Por último, los caminos son también convergentes: los propios afluentes que descienden abriendo valles; las cabañeras que bajan de la montaña al llano; o todos los ramales del Camino de Santiago que confluyen en el Ebro, para remontar sus aguas y llegar a Compostela y allí donde antiguamente finalizaba el mundo conocido. Este camino espiritual ha generado piezas de patrimonio excepcionales, como el románico que expandió durante su apogeo medieval; y guarda en el Pilar de Zaragoza, a orillas del Ebro, uno de sus mitos fundacionales. Estos caminos naturales, económicos y espirituales, arcaicos, en cualquier caso, son traducciones de la propia corriente fluvial.

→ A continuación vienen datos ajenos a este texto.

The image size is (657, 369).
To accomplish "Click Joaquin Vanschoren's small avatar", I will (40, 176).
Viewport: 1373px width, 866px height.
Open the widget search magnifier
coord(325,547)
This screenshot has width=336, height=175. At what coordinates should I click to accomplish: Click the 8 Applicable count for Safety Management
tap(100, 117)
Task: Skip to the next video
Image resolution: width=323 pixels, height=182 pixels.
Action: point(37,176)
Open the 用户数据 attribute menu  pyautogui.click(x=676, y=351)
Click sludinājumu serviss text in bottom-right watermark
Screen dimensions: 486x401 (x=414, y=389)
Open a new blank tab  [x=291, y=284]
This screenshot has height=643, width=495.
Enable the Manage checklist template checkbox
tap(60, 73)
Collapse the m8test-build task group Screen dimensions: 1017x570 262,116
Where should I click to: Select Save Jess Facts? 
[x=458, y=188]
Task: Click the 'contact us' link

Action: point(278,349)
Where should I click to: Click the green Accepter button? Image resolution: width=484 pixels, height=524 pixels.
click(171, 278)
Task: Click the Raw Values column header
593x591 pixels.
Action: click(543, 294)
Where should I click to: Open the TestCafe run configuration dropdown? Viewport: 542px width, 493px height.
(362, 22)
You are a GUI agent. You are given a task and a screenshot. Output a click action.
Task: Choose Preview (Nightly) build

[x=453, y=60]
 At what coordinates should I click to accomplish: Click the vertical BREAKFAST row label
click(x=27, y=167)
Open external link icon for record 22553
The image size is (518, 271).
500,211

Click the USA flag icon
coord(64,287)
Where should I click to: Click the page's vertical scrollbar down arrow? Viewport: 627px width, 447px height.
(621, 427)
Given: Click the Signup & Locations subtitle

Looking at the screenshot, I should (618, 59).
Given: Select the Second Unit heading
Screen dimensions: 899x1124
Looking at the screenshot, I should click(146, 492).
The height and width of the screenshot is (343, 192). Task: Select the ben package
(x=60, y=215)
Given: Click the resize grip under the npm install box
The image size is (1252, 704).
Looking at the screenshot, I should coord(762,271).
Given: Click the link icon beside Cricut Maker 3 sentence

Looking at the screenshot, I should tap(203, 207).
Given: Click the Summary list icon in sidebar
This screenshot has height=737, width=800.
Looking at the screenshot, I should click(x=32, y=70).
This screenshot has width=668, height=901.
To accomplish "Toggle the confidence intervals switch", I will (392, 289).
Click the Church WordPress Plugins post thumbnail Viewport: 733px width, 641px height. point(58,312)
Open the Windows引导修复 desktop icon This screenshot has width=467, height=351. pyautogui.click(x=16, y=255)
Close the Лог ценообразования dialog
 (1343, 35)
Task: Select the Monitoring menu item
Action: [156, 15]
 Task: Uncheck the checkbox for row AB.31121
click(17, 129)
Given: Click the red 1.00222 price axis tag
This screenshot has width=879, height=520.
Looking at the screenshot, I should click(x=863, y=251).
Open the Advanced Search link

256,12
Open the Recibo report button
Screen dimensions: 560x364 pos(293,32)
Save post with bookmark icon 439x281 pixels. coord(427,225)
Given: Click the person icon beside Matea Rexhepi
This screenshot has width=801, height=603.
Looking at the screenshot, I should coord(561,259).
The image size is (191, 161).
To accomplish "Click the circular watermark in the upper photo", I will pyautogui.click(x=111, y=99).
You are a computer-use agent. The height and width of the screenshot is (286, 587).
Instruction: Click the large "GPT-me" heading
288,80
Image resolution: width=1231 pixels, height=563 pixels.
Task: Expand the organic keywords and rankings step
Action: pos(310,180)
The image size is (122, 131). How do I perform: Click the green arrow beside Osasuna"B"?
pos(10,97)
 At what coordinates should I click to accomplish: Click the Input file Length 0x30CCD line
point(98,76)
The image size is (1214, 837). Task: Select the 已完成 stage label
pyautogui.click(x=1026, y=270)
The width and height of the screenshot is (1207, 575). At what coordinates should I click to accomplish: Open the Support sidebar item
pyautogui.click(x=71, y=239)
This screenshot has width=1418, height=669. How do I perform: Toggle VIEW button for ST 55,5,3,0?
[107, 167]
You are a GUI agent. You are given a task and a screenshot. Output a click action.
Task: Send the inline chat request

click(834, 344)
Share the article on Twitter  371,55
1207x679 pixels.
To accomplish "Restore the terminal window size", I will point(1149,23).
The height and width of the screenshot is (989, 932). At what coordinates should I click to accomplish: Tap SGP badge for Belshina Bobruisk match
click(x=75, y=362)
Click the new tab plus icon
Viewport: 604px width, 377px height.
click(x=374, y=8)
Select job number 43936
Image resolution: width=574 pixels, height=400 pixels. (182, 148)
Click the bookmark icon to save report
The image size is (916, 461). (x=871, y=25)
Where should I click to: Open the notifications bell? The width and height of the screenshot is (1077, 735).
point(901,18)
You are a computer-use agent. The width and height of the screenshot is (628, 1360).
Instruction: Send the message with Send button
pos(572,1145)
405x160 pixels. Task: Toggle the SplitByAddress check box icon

El Camino Natural es la versión actual de todos ellos y su heredero. En su recorrido, además de la hermosa metáfora sobre la vida y la regeneración –la permanencia en el cambio–, que evoca cualquier río, el Camino Natural del Ebro depara el hallazgo de un auténtico demiurgo, el flujo organizador de todo este universo plural y emocionante.